___ Supplied material ___

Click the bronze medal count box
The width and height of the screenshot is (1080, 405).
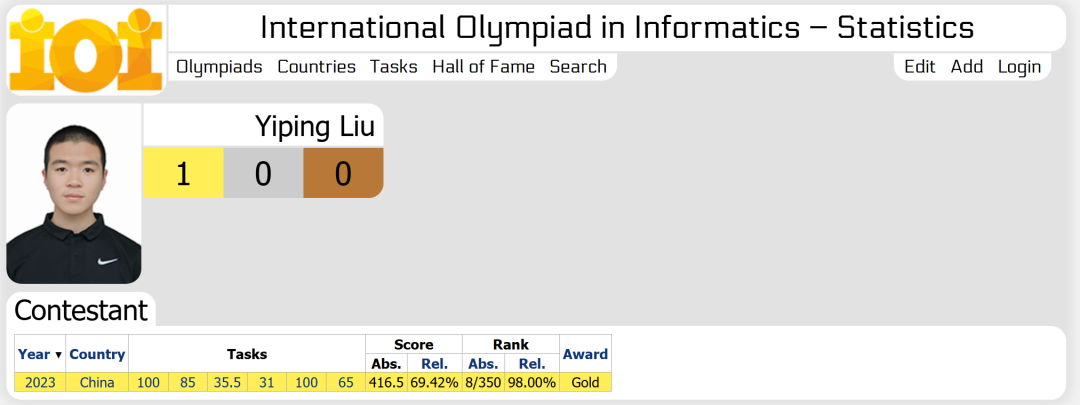(343, 173)
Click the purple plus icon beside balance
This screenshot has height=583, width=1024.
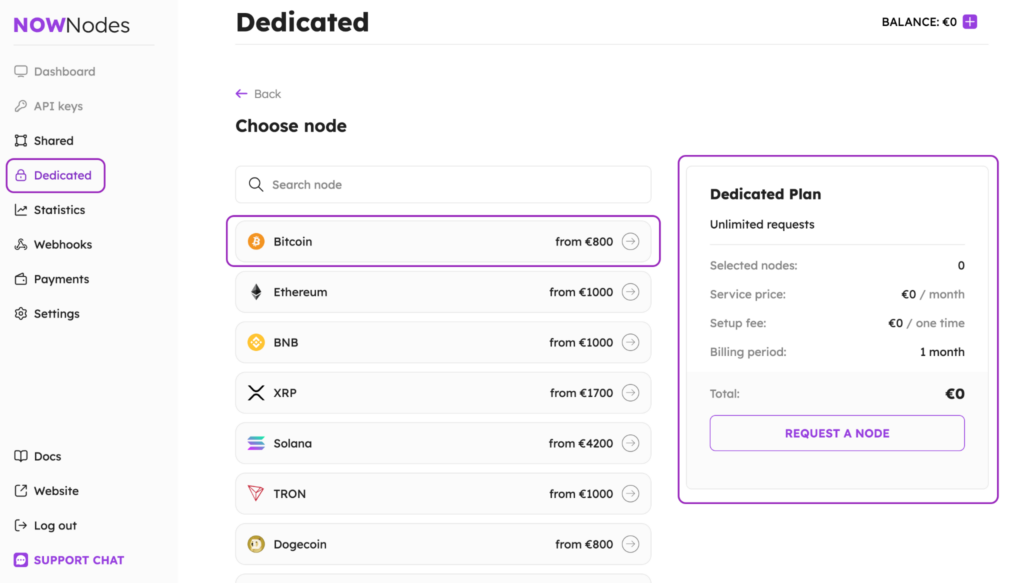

___

The full set of entries should be transcribed exactly, pictures left aside.

__Exercise answer__.
Click the bronze medal count box
The width and height of the screenshot is (1080, 405).
(343, 173)
Click the purple plus icon beside balance
This screenshot has height=583, width=1024.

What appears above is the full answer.